Что же ты делаешь, стрела моя, куда же ты целишь, я — так много лгавший в своей жизни — совсем не могу тебе лгать, когда ты так близко, с горящим румянцем на щеках, с красными от бессонных ночей глазами — неужто ты тревожилась за меня и не спала?
Хочется в это верить.
— У тебя доброе сердце, Кора. Но иногда даже то, что кажется страшным — малая цена. Малая кровь. Тебе ли не знать этого — ты собиралась бежать с Аполлоном, несмотря на гнев Зевса, а возможно и мой. Разве не малой ценой за любовь тебе казались любые лишения?
— Так ведь то за любовь…
Спрятала глаза — воин в медном шлеме волос. Вскинула снова — глядя пронизывающим взглядом.
— Ты странно говоришь… дядя. В прошлый раз ты говорил: у Владык не бывает любви.
— Да. Я больше не Владыка. Спроси кого хочешь — я свергнут с Олимпа, и даже подземный мир я обещал Посейдону.
— И значит, ты теперь можешь…
— Могу, — сказал я спокойно. Вдруг стало легко, и покатилось в неведомую пропасть — предназначение, решения, сложные пути. Жаль только немного — я не Крон, не могу длить мгновения вечностями.
Например, это: она смотрит мне в глаза, наклонилась — как стрела, готовая лечь на тетиву…
— Что же ты будешь делать теперь, дядя… Аид? Когда у тебя нет царства, и ты можешь любить?
— Исчезну, — сказал я почти что весело. — Скроюсь от дрязг Олимпа, войн, пиров… всем нам иногда хочется уйти от своей судьбы, да, Кора? Прими от меня это — если вдруг такого захочется и тебе.
Она вскинулась непонимающе, когда я положил ее ладони на шлем. Хотела было протестовать…
И в этот миг я прижался губами к ее лбу — услышал аромат цветов в волосах.

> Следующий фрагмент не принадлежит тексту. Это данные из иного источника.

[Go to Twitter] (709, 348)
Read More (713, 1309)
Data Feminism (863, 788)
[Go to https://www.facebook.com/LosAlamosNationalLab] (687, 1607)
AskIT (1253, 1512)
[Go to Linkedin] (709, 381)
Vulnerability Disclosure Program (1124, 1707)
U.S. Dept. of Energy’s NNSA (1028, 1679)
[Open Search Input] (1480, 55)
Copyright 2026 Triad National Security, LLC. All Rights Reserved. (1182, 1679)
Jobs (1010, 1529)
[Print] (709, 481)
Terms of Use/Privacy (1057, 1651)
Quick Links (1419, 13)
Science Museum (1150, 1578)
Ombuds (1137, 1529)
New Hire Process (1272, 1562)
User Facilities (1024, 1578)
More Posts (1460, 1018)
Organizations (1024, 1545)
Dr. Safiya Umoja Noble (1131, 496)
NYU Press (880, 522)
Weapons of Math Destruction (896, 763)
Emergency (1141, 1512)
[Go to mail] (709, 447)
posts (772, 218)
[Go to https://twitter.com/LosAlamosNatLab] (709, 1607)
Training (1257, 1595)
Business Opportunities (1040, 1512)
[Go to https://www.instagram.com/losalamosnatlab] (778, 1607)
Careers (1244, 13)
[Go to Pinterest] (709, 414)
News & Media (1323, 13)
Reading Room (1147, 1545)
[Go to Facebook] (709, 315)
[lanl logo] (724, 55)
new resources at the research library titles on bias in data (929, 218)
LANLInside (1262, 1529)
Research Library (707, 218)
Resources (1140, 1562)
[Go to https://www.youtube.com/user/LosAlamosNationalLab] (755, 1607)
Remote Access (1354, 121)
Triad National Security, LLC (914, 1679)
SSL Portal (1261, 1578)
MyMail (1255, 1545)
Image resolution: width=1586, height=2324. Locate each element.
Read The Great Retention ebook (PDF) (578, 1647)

Отвернулся, легко шагнул, чувствуя, как греет плечо фибула в виде граната.
Не в коридор. Не в соседний покой.
На Офрис.
Гранитные пещерные залы — в десять ростов, задерешь голову — потеряешься. Грубые колонны. На барельефах — Крон, оскопляющий отца.
Дворец не был достроен, когда я сверг Крона и воцарился на Олимпе — и я приказал отделать его хоть как-нибудь. Как знал, что пригодится.
Главный зал — разбавленный факелами полусумрак, сыроватый и настороженный. Эхом отдаются шаги.
Мои шаги — легкие, спокойные. Будто и груза за плечами нет. Так, наверное, настоящие цари ходят. Те, что легко и без колебаний кидают тысячи жизней на алтарь. Те, что отмахиваются — да ведь это же только жизни из подземного мира, чего там!
Те, что готовы продать и предать всех и вся, кроме себя самого, и потому так легко разбрасываются клятвами Стиксом. И все знают: такая клятва нерушима. Ибо себя самого цари предать не в состоянии.
Его шаги — медленные, тяжкие, неторопливые. Шаги того, кто знает: он неуязвим. Облечен в нерушимую клятву, как в доспехи.